:: Problem description ::
Among the records below, find the lines with the word "computer" and copy them.

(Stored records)
★ ★ ★ ★ ★ ★ ★

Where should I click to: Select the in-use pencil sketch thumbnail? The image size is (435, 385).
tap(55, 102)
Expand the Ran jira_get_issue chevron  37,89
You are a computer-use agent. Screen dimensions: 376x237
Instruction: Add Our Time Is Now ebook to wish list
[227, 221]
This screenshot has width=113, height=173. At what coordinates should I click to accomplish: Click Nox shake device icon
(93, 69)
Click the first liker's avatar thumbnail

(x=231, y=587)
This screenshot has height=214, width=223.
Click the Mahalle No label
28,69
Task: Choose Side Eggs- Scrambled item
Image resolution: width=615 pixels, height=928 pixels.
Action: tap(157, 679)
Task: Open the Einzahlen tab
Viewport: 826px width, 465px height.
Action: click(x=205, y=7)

★ ★ ★ ★ ★ ★ ★

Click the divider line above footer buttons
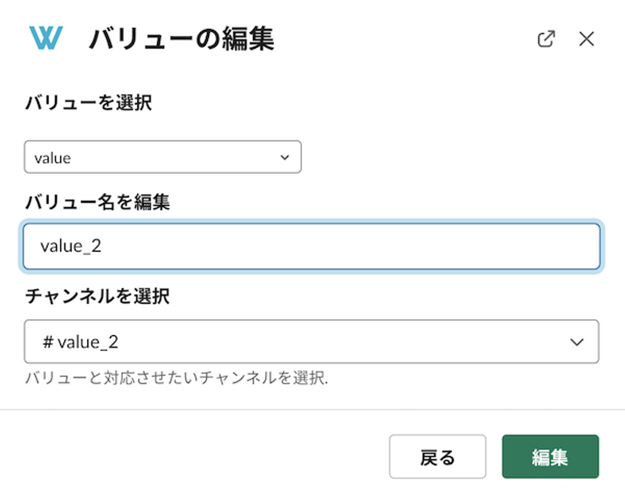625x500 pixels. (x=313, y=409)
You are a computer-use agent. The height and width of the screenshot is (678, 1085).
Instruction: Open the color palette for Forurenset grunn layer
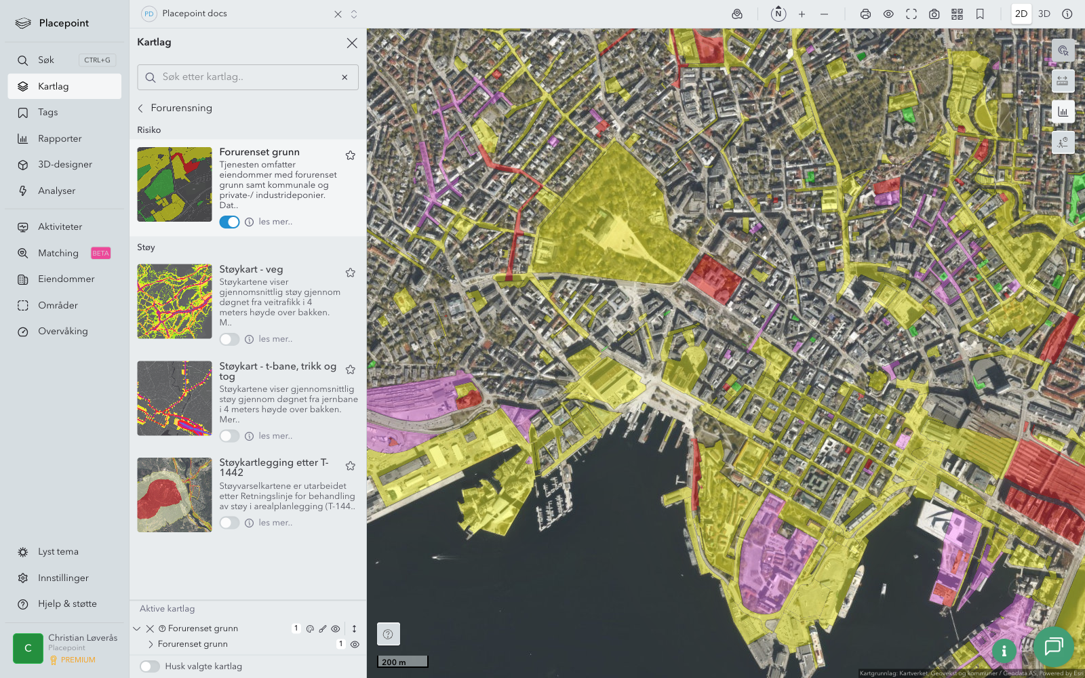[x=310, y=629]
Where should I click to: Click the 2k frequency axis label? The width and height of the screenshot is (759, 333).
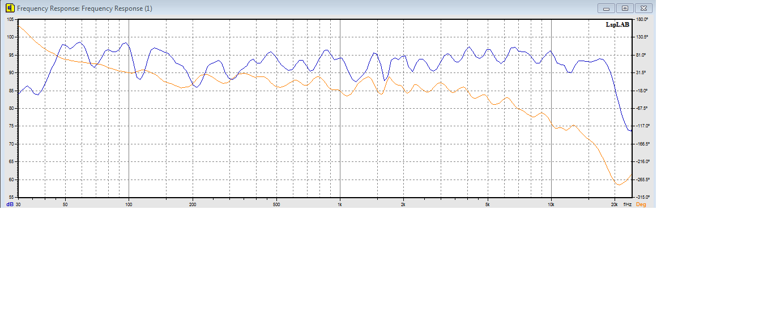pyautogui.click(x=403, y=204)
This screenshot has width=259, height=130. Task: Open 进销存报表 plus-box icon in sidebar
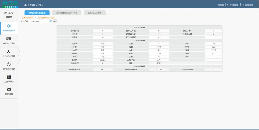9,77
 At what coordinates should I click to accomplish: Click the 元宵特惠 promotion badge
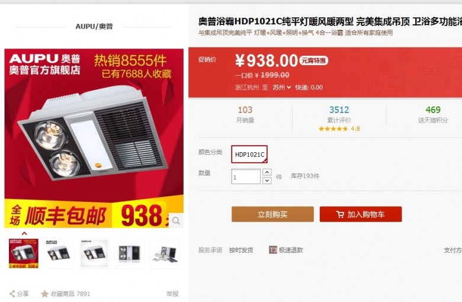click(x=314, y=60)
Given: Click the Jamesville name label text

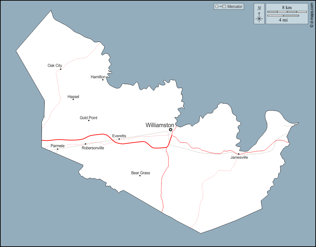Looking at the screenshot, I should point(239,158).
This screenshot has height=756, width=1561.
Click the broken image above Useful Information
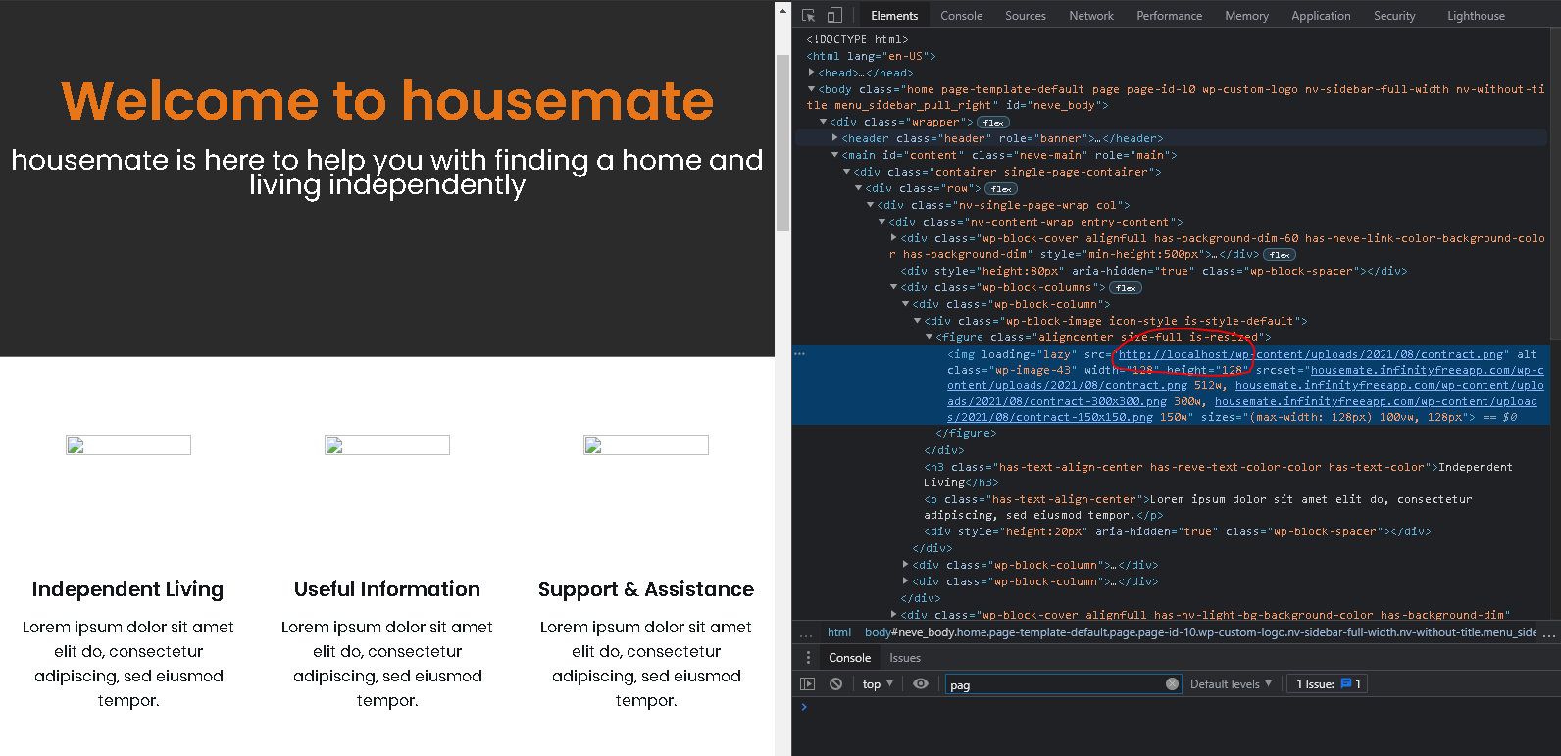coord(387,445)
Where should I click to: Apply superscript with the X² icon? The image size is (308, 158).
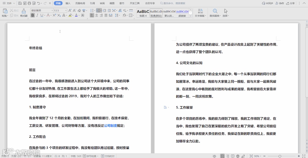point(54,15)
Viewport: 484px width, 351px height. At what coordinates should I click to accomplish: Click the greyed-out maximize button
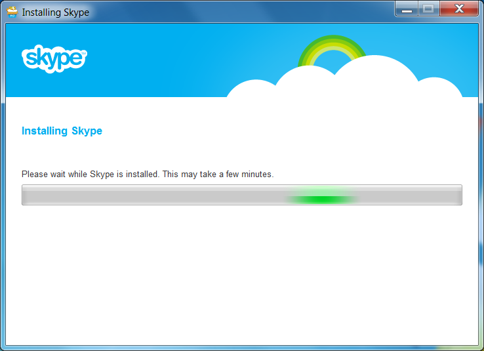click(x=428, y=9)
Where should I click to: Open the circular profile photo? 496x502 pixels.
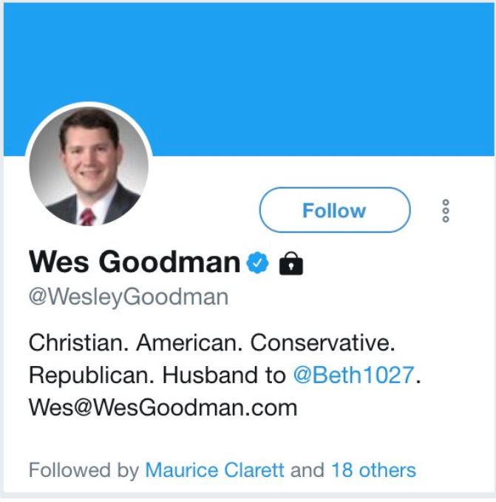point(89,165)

★ ★ ★ ★ ★ ★ ★

:: Task output ::
You are a computer-use agent. Screen dimensions: 376x237
You are a computer-use agent. The height and width of the screenshot is (678, 1085).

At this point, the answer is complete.